* **What you need to do**:
Would you please output the records exactly as they appear below?

* **Information given**:
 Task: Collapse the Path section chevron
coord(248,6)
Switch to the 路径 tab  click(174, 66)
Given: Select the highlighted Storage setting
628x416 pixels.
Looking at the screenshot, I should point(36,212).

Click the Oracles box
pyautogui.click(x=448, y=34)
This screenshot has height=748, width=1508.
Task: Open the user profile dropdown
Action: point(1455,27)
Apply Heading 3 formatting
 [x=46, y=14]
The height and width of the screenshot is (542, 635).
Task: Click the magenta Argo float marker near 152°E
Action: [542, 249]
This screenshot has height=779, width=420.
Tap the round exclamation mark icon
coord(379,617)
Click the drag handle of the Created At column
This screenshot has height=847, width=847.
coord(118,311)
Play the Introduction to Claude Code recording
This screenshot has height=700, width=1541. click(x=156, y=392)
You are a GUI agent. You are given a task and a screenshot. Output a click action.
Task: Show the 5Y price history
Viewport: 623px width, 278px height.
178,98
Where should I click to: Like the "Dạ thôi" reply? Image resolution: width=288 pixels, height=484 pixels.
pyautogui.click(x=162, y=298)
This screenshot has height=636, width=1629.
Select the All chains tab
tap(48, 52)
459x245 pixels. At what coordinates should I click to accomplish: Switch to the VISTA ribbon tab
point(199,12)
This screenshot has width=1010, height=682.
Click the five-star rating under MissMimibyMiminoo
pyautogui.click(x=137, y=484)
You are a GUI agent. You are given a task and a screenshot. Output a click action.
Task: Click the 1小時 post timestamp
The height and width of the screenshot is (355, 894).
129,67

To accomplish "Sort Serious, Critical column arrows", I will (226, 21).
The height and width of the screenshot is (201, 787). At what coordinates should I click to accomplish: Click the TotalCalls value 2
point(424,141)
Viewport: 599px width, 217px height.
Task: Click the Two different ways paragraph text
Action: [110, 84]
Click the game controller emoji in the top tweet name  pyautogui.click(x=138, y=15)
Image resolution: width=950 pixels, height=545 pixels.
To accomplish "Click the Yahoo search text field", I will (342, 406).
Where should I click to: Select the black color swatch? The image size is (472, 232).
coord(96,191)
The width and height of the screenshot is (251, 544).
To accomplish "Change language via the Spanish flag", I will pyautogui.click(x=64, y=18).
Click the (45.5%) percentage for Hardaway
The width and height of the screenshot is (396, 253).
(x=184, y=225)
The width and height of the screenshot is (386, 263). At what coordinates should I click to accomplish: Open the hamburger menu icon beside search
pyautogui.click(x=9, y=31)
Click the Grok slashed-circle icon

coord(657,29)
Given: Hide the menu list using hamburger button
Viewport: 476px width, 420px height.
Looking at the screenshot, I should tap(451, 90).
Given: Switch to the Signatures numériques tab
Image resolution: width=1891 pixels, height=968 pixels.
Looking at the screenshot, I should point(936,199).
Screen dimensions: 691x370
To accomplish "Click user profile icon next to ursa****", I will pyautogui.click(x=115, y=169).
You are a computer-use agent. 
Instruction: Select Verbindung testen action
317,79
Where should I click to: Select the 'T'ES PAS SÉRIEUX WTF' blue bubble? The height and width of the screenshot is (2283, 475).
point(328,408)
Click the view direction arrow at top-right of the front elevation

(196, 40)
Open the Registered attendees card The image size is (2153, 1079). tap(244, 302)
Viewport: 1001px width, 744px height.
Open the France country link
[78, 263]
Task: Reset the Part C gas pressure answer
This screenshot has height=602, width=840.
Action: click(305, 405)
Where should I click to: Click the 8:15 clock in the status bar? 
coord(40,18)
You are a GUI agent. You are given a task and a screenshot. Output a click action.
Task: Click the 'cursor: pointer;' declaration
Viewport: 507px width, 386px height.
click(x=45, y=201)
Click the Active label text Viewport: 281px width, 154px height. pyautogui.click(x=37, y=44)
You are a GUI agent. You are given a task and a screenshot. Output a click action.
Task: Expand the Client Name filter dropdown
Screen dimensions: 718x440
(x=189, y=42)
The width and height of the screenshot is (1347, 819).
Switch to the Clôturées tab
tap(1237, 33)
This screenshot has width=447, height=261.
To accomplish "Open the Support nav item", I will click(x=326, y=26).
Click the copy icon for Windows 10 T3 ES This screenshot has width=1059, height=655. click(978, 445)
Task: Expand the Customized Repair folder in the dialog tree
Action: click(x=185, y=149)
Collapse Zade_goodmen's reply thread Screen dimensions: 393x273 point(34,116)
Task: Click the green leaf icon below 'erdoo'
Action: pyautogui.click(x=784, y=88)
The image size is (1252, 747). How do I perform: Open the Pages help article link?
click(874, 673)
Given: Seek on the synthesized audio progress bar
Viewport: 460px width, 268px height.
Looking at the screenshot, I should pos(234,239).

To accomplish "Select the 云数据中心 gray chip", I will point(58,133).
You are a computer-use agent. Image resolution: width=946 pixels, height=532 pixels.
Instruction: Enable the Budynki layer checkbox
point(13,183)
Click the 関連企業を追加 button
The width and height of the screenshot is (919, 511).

* **Exercise output**:
 Task: Collapse the Path section chevron
coord(248,6)
Switch to the 路径 tab  click(174, 66)
Given: Select the highlighted Storage setting
628x416 pixels.
Looking at the screenshot, I should point(36,212).

Click the Oracles box
pyautogui.click(x=448, y=34)
This screenshot has height=748, width=1508.
Task: Open the user profile dropdown
Action: point(1455,27)
Apply Heading 3 formatting
 [x=46, y=14]
The height and width of the screenshot is (542, 635).
Task: Click the magenta Argo float marker near 152°E
Action: [542, 249]
This screenshot has height=779, width=420.
Tap the round exclamation mark icon
coord(379,617)
Click the drag handle of the Created At column
This screenshot has height=847, width=847.
coord(118,311)
Play the Introduction to Claude Code recording
This screenshot has height=700, width=1541. click(x=156, y=392)
You are a GUI agent. You are given a task and a screenshot. Output a click action.
Task: Show the 5Y price history
Viewport: 623px width, 278px height.
178,98
Where should I click to: Like the "Dạ thôi" reply? Image resolution: width=288 pixels, height=484 pixels.
pyautogui.click(x=162, y=298)
This screenshot has height=636, width=1629.
Select the All chains tab
tap(48, 52)
459x245 pixels. At what coordinates should I click to accomplish: Switch to the VISTA ribbon tab
point(199,12)
This screenshot has width=1010, height=682.
Click the five-star rating under MissMimibyMiminoo
pyautogui.click(x=137, y=484)
You are a GUI agent. You are given a task and a screenshot. Output a click action.
Task: Click the 1小時 post timestamp
The height and width of the screenshot is (355, 894).
129,67

To accomplish "Sort Serious, Critical column arrows", I will (226, 21).
The height and width of the screenshot is (201, 787). At what coordinates should I click to accomplish: Click the TotalCalls value 2
point(424,141)
Viewport: 599px width, 217px height.
Task: Click the Two different ways paragraph text
Action: [110, 84]
Click the game controller emoji in the top tweet name  pyautogui.click(x=138, y=15)
Image resolution: width=950 pixels, height=545 pixels.
To accomplish "Click the Yahoo search text field", I will (342, 406).
Where should I click to: Select the black color swatch? The image size is (472, 232).
coord(96,191)
The width and height of the screenshot is (251, 544).
To accomplish "Change language via the Spanish flag", I will pyautogui.click(x=64, y=18).
Click the (45.5%) percentage for Hardaway
The width and height of the screenshot is (396, 253).
(x=184, y=225)
The width and height of the screenshot is (386, 263). At what coordinates should I click to accomplish: Open the hamburger menu icon beside search
pyautogui.click(x=9, y=31)
Click the Grok slashed-circle icon

coord(657,29)
Given: Hide the menu list using hamburger button
Viewport: 476px width, 420px height.
Looking at the screenshot, I should tap(451, 90).
Given: Switch to the Signatures numériques tab
Image resolution: width=1891 pixels, height=968 pixels.
Looking at the screenshot, I should point(936,199).
Screen dimensions: 691x370
To accomplish "Click user profile icon next to ursa****", I will pyautogui.click(x=115, y=169).
You are a computer-use agent. 
Instruction: Select Verbindung testen action
317,79
Where should I click to: Select the 'T'ES PAS SÉRIEUX WTF' blue bubble? The height and width of the screenshot is (2283, 475).
point(328,408)
Click the view direction arrow at top-right of the front elevation

(196, 40)
Open the Registered attendees card The image size is (2153, 1079). tap(244, 302)
Viewport: 1001px width, 744px height.
Open the France country link
[78, 263]
Task: Reset the Part C gas pressure answer
This screenshot has height=602, width=840.
Action: click(305, 405)
Where should I click to: Click the 8:15 clock in the status bar? 
coord(40,18)
You are a GUI agent. You are given a task and a screenshot. Output a click action.
Task: Click the 'cursor: pointer;' declaration
Viewport: 507px width, 386px height.
click(x=45, y=201)
Click the Active label text Viewport: 281px width, 154px height. pyautogui.click(x=37, y=44)
You are a GUI agent. You are given a task and a screenshot. Output a click action.
Task: Expand the Client Name filter dropdown
Screen dimensions: 718x440
(x=189, y=42)
The width and height of the screenshot is (1347, 819).
Switch to the Clôturées tab
tap(1237, 33)
This screenshot has width=447, height=261.
To accomplish "Open the Support nav item", I will click(x=326, y=26).
Click the copy icon for Windows 10 T3 ES This screenshot has width=1059, height=655. click(978, 445)
Task: Expand the Customized Repair folder in the dialog tree
Action: click(x=185, y=149)
Collapse Zade_goodmen's reply thread Screen dimensions: 393x273 point(34,116)
Task: Click the green leaf icon below 'erdoo'
Action: pyautogui.click(x=784, y=88)
The image size is (1252, 747). How do I perform: Open the Pages help article link?
click(874, 673)
Given: Seek on the synthesized audio progress bar
Viewport: 460px width, 268px height.
Looking at the screenshot, I should pos(234,239).

To accomplish "Select the 云数据中心 gray chip", I will point(58,133).
You are a computer-use agent. Image resolution: width=946 pixels, height=532 pixels.
Instruction: Enable the Budynki layer checkbox
point(13,183)
Click the 関連企業を追加 button
The width and height of the screenshot is (919, 511).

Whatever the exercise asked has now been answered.